→ Given task
Output every row below verbatim, character for character, with nothing added or removed.

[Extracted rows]
────

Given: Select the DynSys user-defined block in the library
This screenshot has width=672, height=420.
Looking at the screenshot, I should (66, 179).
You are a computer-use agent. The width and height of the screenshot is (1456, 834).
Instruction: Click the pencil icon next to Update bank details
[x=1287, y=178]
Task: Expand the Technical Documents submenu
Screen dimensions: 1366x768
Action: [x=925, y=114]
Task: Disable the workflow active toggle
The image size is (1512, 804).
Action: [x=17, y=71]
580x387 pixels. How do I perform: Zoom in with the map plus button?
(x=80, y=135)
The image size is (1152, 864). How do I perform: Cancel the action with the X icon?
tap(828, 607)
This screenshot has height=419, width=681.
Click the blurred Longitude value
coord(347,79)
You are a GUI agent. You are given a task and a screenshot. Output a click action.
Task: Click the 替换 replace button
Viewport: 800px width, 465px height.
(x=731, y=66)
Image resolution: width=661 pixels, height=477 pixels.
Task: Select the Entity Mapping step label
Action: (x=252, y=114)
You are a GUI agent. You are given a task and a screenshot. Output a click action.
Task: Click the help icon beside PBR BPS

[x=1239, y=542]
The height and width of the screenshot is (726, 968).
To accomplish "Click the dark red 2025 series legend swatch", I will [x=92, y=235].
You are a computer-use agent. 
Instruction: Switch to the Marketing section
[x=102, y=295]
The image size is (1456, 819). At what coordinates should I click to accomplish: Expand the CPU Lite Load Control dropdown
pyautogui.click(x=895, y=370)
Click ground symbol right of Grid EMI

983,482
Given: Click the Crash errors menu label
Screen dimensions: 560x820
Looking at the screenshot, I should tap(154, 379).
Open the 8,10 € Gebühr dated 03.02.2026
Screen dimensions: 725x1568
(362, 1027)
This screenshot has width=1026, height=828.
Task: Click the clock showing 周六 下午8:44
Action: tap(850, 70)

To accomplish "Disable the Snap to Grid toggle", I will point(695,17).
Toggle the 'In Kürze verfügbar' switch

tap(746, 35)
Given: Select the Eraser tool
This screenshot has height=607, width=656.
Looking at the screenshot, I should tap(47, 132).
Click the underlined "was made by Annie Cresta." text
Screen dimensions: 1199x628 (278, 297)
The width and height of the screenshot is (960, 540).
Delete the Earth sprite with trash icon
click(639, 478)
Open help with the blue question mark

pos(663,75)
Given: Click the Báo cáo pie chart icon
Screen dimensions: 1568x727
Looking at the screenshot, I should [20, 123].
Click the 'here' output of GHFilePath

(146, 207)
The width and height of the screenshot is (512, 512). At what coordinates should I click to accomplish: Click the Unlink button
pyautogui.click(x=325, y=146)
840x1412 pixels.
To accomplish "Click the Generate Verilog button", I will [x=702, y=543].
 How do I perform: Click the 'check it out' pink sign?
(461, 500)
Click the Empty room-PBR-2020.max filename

────

→ Answer in full
Given: Select the DynSys user-defined block in the library
This screenshot has width=672, height=420.
Looking at the screenshot, I should (66, 179).
You are a computer-use agent. The width and height of the screenshot is (1456, 834).
Instruction: Click the pencil icon next to Update bank details
[x=1287, y=178]
Task: Expand the Technical Documents submenu
Screen dimensions: 1366x768
Action: [x=925, y=114]
Task: Disable the workflow active toggle
The image size is (1512, 804).
Action: [x=17, y=71]
580x387 pixels. How do I perform: Zoom in with the map plus button?
(x=80, y=135)
The image size is (1152, 864). How do I perform: Cancel the action with the X icon?
tap(828, 607)
This screenshot has height=419, width=681.
Click the blurred Longitude value
coord(347,79)
You are a GUI agent. You are given a task and a screenshot. Output a click action.
Task: Click the 替换 replace button
Viewport: 800px width, 465px height.
(x=731, y=66)
Image resolution: width=661 pixels, height=477 pixels.
Task: Select the Entity Mapping step label
Action: (x=252, y=114)
You are a GUI agent. You are given a task and a screenshot. Output a click action.
Task: Click the help icon beside PBR BPS

[x=1239, y=542]
The height and width of the screenshot is (726, 968).
To accomplish "Click the dark red 2025 series legend swatch", I will [x=92, y=235].
You are a computer-use agent. 
Instruction: Switch to the Marketing section
[x=102, y=295]
The image size is (1456, 819). At what coordinates should I click to accomplish: Expand the CPU Lite Load Control dropdown
pyautogui.click(x=895, y=370)
Click ground symbol right of Grid EMI

983,482
Given: Click the Crash errors menu label
Screen dimensions: 560x820
Looking at the screenshot, I should tap(154, 379).
Open the 8,10 € Gebühr dated 03.02.2026
Screen dimensions: 725x1568
(362, 1027)
This screenshot has width=1026, height=828.
Task: Click the clock showing 周六 下午8:44
Action: tap(850, 70)

To accomplish "Disable the Snap to Grid toggle", I will point(695,17).
Toggle the 'In Kürze verfügbar' switch

tap(746, 35)
Given: Select the Eraser tool
This screenshot has height=607, width=656.
Looking at the screenshot, I should tap(47, 132).
Click the underlined "was made by Annie Cresta." text
Screen dimensions: 1199x628 (278, 297)
The width and height of the screenshot is (960, 540).
Delete the Earth sprite with trash icon
click(639, 478)
Open help with the blue question mark

pos(663,75)
Given: Click the Báo cáo pie chart icon
Screen dimensions: 1568x727
Looking at the screenshot, I should [20, 123].
Click the 'here' output of GHFilePath

(146, 207)
The width and height of the screenshot is (512, 512). At what coordinates should I click to accomplish: Click the Unlink button
pyautogui.click(x=325, y=146)
840x1412 pixels.
To accomplish "Click the Generate Verilog button", I will [x=702, y=543].
 How do I perform: Click the 'check it out' pink sign?
(461, 500)
Click the Empty room-PBR-2020.max filename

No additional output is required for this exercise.